═════ DATASET RECORDS ═════
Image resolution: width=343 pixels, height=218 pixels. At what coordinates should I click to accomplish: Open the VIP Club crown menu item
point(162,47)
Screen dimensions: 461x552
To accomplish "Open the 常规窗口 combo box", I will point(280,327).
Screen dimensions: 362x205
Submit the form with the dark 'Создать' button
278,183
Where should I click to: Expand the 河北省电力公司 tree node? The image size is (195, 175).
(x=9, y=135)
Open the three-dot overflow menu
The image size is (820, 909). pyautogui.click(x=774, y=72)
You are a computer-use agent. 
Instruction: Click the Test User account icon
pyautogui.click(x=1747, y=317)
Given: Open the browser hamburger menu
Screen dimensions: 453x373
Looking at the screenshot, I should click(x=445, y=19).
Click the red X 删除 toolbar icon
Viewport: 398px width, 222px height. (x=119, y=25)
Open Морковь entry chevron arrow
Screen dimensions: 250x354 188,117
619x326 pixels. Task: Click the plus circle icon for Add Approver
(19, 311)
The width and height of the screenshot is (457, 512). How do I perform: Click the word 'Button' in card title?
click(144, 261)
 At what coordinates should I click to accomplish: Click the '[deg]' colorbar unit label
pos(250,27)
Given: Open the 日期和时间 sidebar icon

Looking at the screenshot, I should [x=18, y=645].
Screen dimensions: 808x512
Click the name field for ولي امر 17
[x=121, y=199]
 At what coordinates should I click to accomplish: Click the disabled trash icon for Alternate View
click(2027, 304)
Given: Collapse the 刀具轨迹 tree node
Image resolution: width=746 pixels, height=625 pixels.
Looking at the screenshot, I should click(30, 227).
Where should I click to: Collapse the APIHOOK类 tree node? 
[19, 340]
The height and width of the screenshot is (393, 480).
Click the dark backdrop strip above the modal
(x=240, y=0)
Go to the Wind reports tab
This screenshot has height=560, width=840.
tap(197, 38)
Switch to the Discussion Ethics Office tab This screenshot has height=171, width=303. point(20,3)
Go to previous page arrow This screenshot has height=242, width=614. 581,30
═════
## PROBLEM DETAILS
What is needed is an exact copy of the line containing "Given: Open the 日期和时间 sidebar icon" and each line after it, through the final line of the entries above.

## RESULT
Given: Open the 日期和时间 sidebar icon

Looking at the screenshot, I should [x=18, y=645].
Screen dimensions: 808x512
Click the name field for ولي امر 17
[x=121, y=199]
 At what coordinates should I click to accomplish: Click the disabled trash icon for Alternate View
click(2027, 304)
Given: Collapse the 刀具轨迹 tree node
Image resolution: width=746 pixels, height=625 pixels.
Looking at the screenshot, I should click(30, 227).
Where should I click to: Collapse the APIHOOK类 tree node? 
[19, 340]
The height and width of the screenshot is (393, 480).
Click the dark backdrop strip above the modal
(x=240, y=0)
Go to the Wind reports tab
This screenshot has height=560, width=840.
tap(197, 38)
Switch to the Discussion Ethics Office tab This screenshot has height=171, width=303. point(20,3)
Go to previous page arrow This screenshot has height=242, width=614. 581,30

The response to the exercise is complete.